Is it possible to dockerize the installation of this using conda?

Currently I am using the following line to start docker container that has everything that I need.

docker run -i -t -p 8888:8888 -v /tmp:/tmp continuumio/miniconda3 /bin/bash -c "/opt/conda/bin/conda install jupyter -y --quiet && cd /tmp/ && /opt/conda/bin/jupyter notebook --NotebookApp.token='passwd' --notebook-dir=/tmp --ip='*' --port=8888 --no-browser --allow-root"

How do I extend this line or use dockerfile to include installation of facets?

I have found a dockerfile but it is using tensoreflow as base image.

https://github.com/gel/facets/blob/master/docker/Dockerfile

If I just change it to minicoda, build fails immedately with error:

Package 'openjdk-8-jdk' has no installation candidate

Is it possible to build facets package based on miniconda?


Solution

  • Facets are now included in tensorflow data validation module.
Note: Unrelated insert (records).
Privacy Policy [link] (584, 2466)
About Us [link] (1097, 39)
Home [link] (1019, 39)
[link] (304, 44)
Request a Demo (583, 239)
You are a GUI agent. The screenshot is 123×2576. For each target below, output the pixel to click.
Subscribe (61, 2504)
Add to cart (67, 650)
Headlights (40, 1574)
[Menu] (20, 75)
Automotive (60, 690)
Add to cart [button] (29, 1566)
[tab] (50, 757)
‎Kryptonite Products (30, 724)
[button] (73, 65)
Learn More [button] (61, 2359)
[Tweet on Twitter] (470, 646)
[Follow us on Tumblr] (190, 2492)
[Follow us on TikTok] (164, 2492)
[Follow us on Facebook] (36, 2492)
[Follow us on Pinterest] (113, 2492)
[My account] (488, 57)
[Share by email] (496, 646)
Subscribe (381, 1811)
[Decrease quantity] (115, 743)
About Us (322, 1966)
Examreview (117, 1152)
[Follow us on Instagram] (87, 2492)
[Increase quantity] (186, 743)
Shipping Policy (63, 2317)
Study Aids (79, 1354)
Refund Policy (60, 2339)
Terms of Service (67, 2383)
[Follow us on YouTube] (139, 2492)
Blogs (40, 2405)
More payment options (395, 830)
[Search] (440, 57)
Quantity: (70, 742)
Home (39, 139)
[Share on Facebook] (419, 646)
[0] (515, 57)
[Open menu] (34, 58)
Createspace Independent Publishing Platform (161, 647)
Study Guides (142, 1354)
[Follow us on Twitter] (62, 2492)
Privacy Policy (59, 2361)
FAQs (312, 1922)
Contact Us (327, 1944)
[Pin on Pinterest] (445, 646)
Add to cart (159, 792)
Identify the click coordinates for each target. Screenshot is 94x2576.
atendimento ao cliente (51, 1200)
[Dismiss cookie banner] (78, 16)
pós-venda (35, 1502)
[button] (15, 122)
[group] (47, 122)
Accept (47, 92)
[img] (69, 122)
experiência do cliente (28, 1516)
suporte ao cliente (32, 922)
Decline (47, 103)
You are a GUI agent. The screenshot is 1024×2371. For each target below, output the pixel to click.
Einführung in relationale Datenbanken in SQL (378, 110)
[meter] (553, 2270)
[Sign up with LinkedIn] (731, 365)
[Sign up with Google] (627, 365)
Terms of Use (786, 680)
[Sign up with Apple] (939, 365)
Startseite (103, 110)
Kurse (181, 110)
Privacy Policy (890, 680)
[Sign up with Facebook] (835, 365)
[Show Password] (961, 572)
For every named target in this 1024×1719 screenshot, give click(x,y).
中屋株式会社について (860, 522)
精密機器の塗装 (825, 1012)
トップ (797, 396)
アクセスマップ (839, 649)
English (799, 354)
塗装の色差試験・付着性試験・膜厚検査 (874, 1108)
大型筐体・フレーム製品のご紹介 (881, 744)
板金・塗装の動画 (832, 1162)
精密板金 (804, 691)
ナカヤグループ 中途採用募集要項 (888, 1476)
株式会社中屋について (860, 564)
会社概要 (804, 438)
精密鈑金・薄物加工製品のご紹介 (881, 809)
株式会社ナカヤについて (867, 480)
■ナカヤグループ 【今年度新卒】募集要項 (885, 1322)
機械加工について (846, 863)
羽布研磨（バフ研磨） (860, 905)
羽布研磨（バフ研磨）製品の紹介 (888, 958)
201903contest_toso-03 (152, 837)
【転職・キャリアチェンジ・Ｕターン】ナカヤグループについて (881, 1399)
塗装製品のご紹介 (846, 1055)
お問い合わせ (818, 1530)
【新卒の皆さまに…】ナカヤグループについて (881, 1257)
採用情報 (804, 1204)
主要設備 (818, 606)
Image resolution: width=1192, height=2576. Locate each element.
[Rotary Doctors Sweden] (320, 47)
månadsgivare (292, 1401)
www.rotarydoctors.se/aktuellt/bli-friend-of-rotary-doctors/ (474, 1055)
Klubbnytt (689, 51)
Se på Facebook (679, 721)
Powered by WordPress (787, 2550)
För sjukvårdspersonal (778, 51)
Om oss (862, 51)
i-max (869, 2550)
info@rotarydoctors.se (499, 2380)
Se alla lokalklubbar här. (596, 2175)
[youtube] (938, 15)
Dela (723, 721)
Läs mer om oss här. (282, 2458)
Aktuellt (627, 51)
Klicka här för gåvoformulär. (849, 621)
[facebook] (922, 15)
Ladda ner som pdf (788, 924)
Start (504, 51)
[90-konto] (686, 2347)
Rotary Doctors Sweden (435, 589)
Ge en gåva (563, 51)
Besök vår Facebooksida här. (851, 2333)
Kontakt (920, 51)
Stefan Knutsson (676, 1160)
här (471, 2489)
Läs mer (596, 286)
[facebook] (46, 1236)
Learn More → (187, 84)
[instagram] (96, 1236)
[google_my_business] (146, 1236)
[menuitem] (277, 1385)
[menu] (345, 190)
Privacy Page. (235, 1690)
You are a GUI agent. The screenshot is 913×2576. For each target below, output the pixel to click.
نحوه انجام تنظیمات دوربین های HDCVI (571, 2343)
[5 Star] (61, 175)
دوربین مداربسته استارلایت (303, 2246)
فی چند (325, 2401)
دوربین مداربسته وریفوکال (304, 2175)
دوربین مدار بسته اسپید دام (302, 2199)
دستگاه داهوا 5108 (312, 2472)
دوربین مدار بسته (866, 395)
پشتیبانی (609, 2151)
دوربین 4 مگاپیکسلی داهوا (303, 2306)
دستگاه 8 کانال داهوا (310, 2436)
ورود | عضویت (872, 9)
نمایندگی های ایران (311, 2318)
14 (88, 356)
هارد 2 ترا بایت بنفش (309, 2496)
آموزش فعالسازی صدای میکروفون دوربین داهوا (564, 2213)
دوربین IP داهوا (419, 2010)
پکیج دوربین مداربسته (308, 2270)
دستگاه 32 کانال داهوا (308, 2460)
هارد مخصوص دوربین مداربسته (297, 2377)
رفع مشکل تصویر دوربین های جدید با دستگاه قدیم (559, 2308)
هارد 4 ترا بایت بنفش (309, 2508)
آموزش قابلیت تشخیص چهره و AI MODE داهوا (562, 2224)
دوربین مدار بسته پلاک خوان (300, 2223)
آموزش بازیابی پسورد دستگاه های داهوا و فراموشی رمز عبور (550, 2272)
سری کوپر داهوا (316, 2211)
    !pip install -q tensorflow_data_validation tensorflow
    
    # !wget https://storage.googleapis.com/tfx-colab-datasets/chicago_data.zip
    # !unzip chicago_data.zip
    
    import tensorflow_data_validation as tfdv
    
    train_stats = tfdv.generate_statistics_from_csv(data_location='data/train/data.csv')
    tfdv.visualize_statistics(train_stats)
    
    schema = tfdv.infer_schema(statistics=train_stats)
    tfdv.display_schema(schema=schema)